Зарождение и развитие концепции «сцены» напрямую связано с актуальной западной дискуссией в рамках критического переосмысления субкультурных теорий, развиваемых в Центре культурных исследований Бирмингемского университета (CCCS) в 1970–1980-х годах [Hall, Jefferson, 1976]. Внимание ученых было обращено преимущественно к практикам прямого (символического, стилевого) сопротивления агентов субкультур по отношению к родительскому и классовому происхождению, к демонстрации отказа следовать статусу, предписанному рождением, а также к практикам публичной театрализации повседневности. Публичные перформансы на улицах и площадях европейских городов вызывали панику у обывателей. Постепенно тедди бойз, панки, скинхеды начинают отвоевывать себе и другие городские пространства, концентрируясь в «своих» местах, которым приписывались культурные коды и смыслы (клубы, бары, городские площади, дворовые площадки, гаражи, чердаки, крыши, подвалы). Здесь они слушали свою музыку, выпивали, спорили, совместно формируя общие смыслы и ключевые, значимые для групповой идентичности ценности общих социальных миров. Европейские столичные и крупные города постепенно переформатируются под новые культурные и потребительские запросы молодежи. Появляются субкультурные кварталы и площади с концентрацией особых, экзотических молодежных групп, что начинает использоваться не только потребительским маркетингом, но и туристической индустрией. С самого начала активного вторжения субкультур в городские контексты они становятся, с одной стороны, объектом моральных паник взрослого населения (от родителей, социальных работников, журналистов и до полиции). С другой стороны – все они вместе и каждая субкультура в отдельности оказываются наиболее привлекательными рыночными нишами для продвижения особых, эксклюзивных товаров (стилевые профили субкультурной идентичности: одежда, косметика, спортивный инвентарь) и культурных продуктов (музыка, литература, кино, культурная инфраструктура).

Остановимся на ключевых аргументах критики со стороны исследователей, разрабатывающих сценовой подход, «слабостей» субкультурных и некоторых постсубкультурных теорий.

Ядром субкультурных теорий является представление об оппозиции субкультуры, которая понимается как акт творчества депривированной молодежи, и массовой культуры, которую класс-гегемон стремится навязать в качестве единственной и безальтернативной в рамках «всего» общества. Эта модель вызывает сразу несколько возражений.

Во-первых, как отмечают исследователи, культурная ситуация позднего модерна характеризуется не стандартизацией и унификацией, а нарастающей дифференциацией и фрагментацией культурного производства (и потребления), «нагромождением различий» и сложным сцеплением «локальных трендов и глобальных тенденций» [Bennett, Kahn-Harris, 2004; Straw, 1991]. Как отмечают Беннет и Петерсон, использование термина «сцена» как предпочтительного для «субкультуры» обусловлено критикой представления, что в обществе существует только одна разделяемая всеми культура, по отношению к которой субкультура представляется как бросающая ей вызов «девиация» [Bennett, Peterson, 2004]. Культурную ситуацию позднего модерна уместней описывать как совокупность культурных сцен. Критической ревизии подвергается базовое для субкультурной теории различение между молодежным большинством, некритично потребляющим массовую культуру, и миноритарными группами, мобилизующими культурное потребление для выражения недовольства существующим социальным порядком. Как показывают актуальные исследования, нормы производства и потребления внутри молодежных сообществ организованы не в соответствии с логикой согласия или сопротивления внешней идеологии, а посредством идентификации с создаваемыми и поддерживаемыми самим сообществом «изнутри» кодами и границами [Lizardo, Skiles, 2008].

### ИМЕЮЩИЕСЯ ДАННЫЕ
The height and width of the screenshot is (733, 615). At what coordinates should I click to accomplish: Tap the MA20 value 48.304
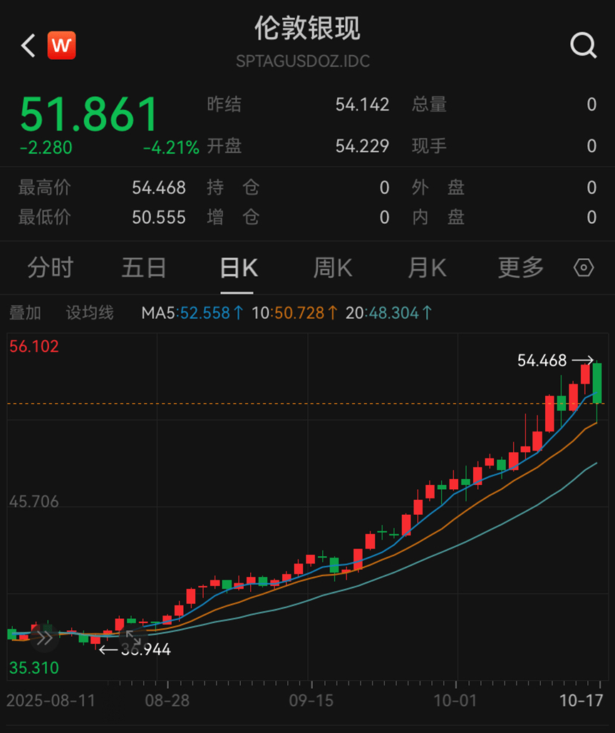(389, 312)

### СПИСОК ЗАДАНИЙ
A – Перепишите фрагмент текста о концепции «сцены», начиная со слов «Остановимся на ключевых» и заканчивая словами «сразу несколько возражений.». Замените в нем «класс-гегемон» на «господствующий класс».
B – Какие места, где концентрировались субкультуры и которым приписывались культурные коды и смыслы, перечислены в тексте о концепции «сцены»?

### ОТВЕТЫ
A –
Остановимся на ключевых аргументах критики со стороны исследователей, разрабатывающих сценовой подход, «слабостей» субкультурных и некоторых постсубкультурных теорий.

Ядром субкультурных теорий является представление об оппозиции субкультуры, которая понимается как акт творчества депривированной молодежи, и массовой культуры, которую господствующий класс стремится навязать в качестве единственной и безальтернативной в рамках «всего» общества. Эта модель вызывает сразу несколько возражений.

B – клубы, бары, городские площади, дворовые площадки, гаражи, чердаки, крыши, подвалы